*** Data to use ***
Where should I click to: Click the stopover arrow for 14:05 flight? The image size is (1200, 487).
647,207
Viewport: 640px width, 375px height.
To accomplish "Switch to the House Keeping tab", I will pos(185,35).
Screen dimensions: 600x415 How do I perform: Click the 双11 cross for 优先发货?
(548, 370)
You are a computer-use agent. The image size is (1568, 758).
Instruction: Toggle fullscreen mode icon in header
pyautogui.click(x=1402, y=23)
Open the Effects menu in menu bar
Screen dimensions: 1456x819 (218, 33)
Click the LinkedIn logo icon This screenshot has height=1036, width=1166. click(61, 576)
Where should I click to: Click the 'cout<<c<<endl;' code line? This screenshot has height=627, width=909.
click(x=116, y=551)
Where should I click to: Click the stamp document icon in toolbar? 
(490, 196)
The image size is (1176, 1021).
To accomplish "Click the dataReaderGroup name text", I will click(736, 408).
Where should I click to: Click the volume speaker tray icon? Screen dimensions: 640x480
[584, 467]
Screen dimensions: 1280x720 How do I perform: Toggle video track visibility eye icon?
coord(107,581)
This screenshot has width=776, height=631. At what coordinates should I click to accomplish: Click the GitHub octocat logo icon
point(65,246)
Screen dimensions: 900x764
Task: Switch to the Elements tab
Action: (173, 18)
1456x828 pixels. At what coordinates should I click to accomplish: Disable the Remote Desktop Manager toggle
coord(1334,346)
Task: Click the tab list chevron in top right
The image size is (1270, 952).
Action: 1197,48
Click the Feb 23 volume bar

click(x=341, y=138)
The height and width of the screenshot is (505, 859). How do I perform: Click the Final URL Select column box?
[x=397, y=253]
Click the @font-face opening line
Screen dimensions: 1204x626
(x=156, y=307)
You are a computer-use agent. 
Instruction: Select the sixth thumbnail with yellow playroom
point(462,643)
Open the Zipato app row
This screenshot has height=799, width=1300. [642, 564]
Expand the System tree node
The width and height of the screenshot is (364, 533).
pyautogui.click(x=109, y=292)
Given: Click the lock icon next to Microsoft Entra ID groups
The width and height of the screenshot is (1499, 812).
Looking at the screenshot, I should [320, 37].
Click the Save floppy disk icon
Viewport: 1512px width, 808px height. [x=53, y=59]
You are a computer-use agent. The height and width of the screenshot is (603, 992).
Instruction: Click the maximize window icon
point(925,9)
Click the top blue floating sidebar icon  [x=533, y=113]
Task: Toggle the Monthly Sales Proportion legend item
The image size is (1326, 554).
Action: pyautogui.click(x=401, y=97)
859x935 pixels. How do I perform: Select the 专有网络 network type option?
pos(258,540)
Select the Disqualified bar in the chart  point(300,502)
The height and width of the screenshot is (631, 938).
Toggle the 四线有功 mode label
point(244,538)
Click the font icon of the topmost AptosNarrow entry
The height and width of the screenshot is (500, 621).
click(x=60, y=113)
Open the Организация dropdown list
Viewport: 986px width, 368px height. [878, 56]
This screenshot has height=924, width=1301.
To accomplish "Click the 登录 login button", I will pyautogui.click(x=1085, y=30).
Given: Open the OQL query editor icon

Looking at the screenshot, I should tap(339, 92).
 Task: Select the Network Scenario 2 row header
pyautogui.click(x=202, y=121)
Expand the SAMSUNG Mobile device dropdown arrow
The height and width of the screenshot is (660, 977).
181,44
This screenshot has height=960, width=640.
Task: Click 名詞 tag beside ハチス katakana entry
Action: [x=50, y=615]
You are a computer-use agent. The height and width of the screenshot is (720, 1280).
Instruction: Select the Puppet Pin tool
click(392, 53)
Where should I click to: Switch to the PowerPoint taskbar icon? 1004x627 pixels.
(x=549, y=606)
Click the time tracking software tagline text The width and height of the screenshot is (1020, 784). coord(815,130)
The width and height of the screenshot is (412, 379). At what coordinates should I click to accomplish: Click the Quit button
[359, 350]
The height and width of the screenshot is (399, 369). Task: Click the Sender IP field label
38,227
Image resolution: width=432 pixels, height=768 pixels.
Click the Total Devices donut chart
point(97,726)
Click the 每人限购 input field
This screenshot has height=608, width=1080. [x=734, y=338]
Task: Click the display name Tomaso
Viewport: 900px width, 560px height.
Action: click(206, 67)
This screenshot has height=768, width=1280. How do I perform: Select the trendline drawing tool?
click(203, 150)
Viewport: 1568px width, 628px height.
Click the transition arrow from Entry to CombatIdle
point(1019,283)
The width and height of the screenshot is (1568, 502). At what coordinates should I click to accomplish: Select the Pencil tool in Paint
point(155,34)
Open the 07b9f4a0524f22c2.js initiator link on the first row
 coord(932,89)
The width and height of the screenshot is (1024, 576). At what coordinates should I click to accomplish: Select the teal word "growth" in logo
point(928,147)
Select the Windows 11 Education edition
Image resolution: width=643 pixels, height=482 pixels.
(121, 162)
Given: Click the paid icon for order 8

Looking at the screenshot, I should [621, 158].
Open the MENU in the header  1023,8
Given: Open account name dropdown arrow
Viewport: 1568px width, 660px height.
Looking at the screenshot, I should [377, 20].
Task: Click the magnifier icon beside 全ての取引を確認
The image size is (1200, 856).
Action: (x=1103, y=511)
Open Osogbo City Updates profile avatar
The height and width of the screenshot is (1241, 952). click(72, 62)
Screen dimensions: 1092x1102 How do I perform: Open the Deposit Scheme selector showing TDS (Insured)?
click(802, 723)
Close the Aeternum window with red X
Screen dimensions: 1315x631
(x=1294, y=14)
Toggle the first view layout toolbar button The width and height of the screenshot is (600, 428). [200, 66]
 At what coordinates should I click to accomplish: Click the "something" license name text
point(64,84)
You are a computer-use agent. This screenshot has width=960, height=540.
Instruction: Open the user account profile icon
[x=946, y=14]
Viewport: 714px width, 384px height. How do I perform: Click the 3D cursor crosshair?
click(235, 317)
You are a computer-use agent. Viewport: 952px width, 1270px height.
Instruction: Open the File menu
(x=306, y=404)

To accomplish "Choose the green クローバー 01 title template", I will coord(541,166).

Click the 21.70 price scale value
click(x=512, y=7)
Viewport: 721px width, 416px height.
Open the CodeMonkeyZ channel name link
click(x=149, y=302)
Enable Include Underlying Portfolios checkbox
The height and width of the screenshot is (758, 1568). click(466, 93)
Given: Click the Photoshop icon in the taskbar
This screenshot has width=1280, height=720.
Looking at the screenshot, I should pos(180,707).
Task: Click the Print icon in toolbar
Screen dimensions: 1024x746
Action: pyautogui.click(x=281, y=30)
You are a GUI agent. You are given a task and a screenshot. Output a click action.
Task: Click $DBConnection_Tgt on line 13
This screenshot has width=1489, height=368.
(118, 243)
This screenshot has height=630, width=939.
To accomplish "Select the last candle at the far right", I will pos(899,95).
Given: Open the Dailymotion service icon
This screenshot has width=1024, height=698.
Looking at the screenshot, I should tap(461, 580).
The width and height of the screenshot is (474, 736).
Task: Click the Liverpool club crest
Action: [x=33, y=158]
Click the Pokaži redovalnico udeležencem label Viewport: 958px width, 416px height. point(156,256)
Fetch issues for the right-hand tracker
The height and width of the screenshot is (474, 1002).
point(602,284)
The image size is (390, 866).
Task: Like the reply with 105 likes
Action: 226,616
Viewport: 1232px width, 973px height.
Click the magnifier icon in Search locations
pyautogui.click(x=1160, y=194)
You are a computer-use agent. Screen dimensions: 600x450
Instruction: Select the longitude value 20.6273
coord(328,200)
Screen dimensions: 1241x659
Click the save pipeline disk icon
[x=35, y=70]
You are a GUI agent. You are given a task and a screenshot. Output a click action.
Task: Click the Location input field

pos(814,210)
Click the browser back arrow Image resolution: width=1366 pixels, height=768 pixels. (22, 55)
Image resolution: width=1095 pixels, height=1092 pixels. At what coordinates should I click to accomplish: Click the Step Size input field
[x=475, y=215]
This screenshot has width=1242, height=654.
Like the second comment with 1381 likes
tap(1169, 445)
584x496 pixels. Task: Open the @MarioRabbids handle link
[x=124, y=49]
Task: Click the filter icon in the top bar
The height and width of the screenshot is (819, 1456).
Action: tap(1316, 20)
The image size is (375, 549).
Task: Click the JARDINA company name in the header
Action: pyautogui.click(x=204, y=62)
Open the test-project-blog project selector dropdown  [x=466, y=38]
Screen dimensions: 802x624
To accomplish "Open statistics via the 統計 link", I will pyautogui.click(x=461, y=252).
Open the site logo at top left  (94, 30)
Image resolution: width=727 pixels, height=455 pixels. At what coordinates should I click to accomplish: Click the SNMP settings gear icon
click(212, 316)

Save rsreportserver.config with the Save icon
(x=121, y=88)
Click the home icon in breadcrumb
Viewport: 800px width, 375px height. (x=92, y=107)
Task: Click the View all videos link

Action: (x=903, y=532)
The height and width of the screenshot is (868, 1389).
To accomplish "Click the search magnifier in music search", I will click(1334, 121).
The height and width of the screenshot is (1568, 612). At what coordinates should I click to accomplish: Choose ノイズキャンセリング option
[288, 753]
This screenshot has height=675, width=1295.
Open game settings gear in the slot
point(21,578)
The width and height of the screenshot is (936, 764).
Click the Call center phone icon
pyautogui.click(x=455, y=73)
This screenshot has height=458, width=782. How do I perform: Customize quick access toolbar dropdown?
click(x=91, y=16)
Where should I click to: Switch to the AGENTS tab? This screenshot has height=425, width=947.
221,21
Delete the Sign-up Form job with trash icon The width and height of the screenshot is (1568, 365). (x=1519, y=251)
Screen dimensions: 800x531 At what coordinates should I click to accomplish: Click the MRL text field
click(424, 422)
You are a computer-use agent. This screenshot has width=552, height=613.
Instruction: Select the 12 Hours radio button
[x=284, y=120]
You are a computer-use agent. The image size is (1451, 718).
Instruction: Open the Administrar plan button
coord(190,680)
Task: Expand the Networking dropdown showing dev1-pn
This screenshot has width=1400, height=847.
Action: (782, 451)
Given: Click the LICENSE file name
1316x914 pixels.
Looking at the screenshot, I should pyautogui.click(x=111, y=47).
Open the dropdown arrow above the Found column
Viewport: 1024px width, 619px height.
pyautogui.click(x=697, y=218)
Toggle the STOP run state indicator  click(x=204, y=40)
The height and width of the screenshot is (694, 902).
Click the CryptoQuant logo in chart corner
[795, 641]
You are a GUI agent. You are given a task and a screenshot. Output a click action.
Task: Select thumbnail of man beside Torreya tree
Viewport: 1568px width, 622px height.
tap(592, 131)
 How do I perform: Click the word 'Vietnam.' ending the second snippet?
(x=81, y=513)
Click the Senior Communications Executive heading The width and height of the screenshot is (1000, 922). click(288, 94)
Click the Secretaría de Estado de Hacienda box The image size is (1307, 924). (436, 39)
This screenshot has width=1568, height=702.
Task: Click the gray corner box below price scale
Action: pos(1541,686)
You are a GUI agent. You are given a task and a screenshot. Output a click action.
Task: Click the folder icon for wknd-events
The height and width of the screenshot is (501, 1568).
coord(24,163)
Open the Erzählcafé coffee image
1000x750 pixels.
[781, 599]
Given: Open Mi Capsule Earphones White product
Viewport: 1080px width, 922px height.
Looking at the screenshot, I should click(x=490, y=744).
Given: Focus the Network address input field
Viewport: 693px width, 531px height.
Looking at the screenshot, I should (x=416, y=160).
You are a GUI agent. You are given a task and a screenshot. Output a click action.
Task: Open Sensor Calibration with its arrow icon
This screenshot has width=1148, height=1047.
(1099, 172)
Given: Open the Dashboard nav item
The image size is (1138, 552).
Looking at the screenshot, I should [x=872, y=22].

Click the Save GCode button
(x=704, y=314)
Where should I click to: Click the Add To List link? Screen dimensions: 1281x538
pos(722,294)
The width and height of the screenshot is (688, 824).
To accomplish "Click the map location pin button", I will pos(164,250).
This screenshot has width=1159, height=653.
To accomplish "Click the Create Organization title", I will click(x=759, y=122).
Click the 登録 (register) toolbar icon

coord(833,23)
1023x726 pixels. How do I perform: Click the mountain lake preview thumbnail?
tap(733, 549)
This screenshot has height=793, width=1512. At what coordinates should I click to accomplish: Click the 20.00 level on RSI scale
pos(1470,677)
*** End of Data to use ***
Whenever a line of the data includes the word "item", show that line in full.

Task: Toggle the Monthly Sales Proportion legend item
Given: Open the Dashboard nav item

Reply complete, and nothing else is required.